Consider a critical application (Java Based) in production and you see noise all around during an outage. Bridge is opened and you see many people jumping on the call and asking questions “What is the issue?”. After short while the question changes to “What is the RCA of the issue”?
Among all these there is a person who is actually responsible for finding the root case of the issue and provide resolution. What all areas can he/she look at quickly? In such situation the following statistics gathering exercise could help.
Where could things go wrong?
Though, there are many other things to look at, a typical Java based application will fall in the above category.
Let’s look at the host (Linux), considering you are logged in as a user who has permission to run the commands.
Run the ‘ top ‘ command
The data points to look at are:
- The first line has two data points
- Uptime – Since how long the server has been up since last reboot. Above its 78 days. Typically, if the server has been up for more than 180 days, consider rebooting the server.
- Load average – Higher number indicates that the system is stressed. In most cases, if the value nears to twice the core on the host, you would notice queue build up and degraded performance.
- The third line has information on CPU Utilization, showing distribution across user, system and idle.
- The fourth line has information on Memory Utilization, which on Linux includes buffers and cached memory. So this is not the actual RAM utilization and if you see this 90% or 100%, don’t get alarmed.
- The fifth line has Swap memory usage
- The detail table has information on Virtual Memory, Resident Memory, Shared Memory, %CPU utilization, %Memory Utilization and command
- VIRT (Virtual Memory) – The memory used by the process including Swap. If there is a native memory leak you could see the virtual memory growing
- RES (Resident Memory) – The physical memory used by a process. It is the size of the actual pages present in the RAM.
- In the above example the heap size has been defined as 8 GB but the Resident Memory used is 9.9 GB. A java process uses native memory which is in addition to the Heap Memory.
- SHR (Shared Memory) – It is the memory that could be potentially shared with other processes.
Customize Screen Display
- Refresh Interval – To change the interval of screen refresh, press ‘d’ and enter a numeric value ( Unit – sec )

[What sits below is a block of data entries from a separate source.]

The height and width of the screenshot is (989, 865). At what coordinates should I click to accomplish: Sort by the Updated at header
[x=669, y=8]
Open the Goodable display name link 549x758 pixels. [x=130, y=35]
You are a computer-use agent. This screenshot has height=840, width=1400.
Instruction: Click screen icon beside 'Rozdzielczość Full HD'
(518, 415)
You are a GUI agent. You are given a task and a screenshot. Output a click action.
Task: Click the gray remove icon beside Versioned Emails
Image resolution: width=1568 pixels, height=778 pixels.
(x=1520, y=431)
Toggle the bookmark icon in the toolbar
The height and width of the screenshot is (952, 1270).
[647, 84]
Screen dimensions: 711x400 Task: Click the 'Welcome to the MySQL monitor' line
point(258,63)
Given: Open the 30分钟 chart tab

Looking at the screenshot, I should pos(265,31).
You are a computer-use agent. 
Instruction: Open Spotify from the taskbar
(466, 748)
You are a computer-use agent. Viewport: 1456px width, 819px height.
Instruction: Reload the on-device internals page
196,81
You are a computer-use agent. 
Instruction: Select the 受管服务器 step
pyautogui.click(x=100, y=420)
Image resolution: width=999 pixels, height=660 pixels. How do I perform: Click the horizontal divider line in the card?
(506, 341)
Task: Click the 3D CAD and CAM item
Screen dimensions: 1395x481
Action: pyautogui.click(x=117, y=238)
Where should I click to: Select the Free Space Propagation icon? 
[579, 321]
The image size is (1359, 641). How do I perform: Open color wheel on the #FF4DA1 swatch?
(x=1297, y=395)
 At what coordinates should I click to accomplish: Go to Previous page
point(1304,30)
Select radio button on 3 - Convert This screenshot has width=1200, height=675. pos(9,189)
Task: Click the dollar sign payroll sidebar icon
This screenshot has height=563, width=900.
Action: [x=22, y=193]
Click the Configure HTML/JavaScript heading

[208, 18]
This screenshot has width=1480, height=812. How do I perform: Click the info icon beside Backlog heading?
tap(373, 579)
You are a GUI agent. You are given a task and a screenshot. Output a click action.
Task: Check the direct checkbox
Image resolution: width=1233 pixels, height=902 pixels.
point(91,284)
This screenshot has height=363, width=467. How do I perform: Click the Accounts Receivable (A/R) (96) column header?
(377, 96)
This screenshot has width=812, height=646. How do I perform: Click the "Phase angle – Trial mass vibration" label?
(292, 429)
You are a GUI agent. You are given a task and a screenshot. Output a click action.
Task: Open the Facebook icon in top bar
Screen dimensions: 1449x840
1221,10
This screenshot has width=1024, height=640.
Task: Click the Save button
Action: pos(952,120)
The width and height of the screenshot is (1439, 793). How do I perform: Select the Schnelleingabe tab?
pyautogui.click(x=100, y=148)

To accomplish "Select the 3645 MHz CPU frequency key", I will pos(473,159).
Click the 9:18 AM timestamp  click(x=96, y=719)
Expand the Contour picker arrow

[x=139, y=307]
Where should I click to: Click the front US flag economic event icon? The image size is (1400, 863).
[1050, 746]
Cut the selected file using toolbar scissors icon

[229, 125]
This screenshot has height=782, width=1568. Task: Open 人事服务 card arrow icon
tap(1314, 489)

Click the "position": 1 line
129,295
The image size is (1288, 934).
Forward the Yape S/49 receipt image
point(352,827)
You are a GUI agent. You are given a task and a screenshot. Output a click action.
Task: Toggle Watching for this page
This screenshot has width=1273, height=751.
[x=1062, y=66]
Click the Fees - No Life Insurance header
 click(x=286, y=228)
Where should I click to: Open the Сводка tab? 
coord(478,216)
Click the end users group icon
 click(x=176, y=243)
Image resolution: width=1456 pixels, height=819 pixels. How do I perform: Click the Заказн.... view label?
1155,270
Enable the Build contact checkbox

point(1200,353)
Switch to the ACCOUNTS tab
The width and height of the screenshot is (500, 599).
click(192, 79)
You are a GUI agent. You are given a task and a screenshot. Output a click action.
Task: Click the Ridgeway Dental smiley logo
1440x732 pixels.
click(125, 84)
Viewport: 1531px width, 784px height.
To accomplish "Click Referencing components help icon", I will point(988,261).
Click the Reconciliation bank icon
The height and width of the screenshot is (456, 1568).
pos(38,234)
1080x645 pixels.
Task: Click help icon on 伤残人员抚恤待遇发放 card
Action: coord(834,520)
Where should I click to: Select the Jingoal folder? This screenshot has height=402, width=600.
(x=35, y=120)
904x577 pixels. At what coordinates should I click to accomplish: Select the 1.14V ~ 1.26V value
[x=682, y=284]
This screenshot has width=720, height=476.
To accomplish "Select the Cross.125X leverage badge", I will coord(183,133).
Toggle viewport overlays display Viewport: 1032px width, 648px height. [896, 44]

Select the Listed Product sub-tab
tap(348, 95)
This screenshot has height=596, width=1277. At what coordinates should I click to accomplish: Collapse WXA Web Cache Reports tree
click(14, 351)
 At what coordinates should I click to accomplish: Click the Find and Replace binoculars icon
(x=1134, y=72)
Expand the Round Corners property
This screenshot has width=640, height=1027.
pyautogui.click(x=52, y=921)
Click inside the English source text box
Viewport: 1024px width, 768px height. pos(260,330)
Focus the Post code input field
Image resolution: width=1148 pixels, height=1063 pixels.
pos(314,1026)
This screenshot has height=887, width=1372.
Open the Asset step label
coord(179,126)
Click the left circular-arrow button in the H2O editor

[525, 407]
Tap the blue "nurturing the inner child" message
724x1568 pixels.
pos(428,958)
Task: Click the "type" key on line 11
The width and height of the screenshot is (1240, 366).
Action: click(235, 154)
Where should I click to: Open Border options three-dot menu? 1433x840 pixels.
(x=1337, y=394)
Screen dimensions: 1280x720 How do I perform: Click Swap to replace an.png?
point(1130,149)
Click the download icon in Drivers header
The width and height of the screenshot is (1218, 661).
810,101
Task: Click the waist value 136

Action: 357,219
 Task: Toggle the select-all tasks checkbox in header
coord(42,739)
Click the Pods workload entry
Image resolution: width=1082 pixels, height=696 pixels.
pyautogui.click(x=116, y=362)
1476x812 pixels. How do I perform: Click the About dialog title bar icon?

- Column Order – To change the order of the column displayed, press ‘o’ and follow the instruction on the screen to move the column left or right
- Column Sort – By default the data displayed is sorted by %CPU. To change press ‘SHIFT o’ and follow the instruction on the screen
- Individual CPU – To see the utilization of individual CPU utilization on screen press ‘1’
Run the command ‘ free –g ‘, the displayed data is in GB
The total Memory is 62 GB. The cached is 48 GB. The actual utilization is 13 GB, even though the used column shows 62 GB. Refer to the “buffers/cache” rows for actual usage and free memory. The free memory is 48 GB.
Another way is to run the ‘ vmstat ‘ command
The memory shows is in KB.
The ‘vmstat’ command also gives information on the run queue, shown above in the first column. The column ‘r’ shows the number of processes waiting for run time. A high value would indicate that many processes are waiting for the resources to execute.
I/O Wait time
Run the command ‘ iostat ‘ to get the I/O statistics
The “%iowait” shows the percentage of time that the CPUs were waiting for an outstanding disk I/O request to complete. In the event of slow response reading or writing data to disk, the %iowait time will increase.
Run the ‘ netstat –ant ‘ command to capture the tcp connection information. There are different states of the connection such as ESTABLISHED, TIME_WAIT, CLOSE_WAIT, FIN_WAIT, FIN_WAIT2.
‘ netstat –ant | grep LISTEN ‘ will provide all the listening connections. ‘ netstat –l ‘ command can also be used.
To find which program is associated with the connection, use the –p flag
‘ netstat –anp ‘
To get the packet level summary for different Network protocol run the command
‘ netstat –s ‘
To check the disk space utilization run ‘ df –h’ command
To check the size of directories in a directory, navigate to the directory and run the command
du – sh *
Run the command ‘ ulimit –a ‘ to check the user level settings
The key attributes to look at are:
- Core file size – In the event of process crash, if you want the core file to be generated, set this value to ‘unlimited’
- Open files – The maximum number of files that can be opened concurrently
- Max user processes – The maximum number of processes that can exist concurrently
The system messages are written to the /var/log/messages file. Check the file for error messages generated by the system.
Run the ‘ last ’ command to get information about when a user logged-in and logged-out of the system. This is useful to investigate in cases where an external connection to the host is occurring frequently and the user making the connection never logs out. It would show many logged-in user sessions.
Run the ‘ users ’ command which shows the currently logged-in users. Use the ‘ finger ’ command to retrieve more information about the user if available.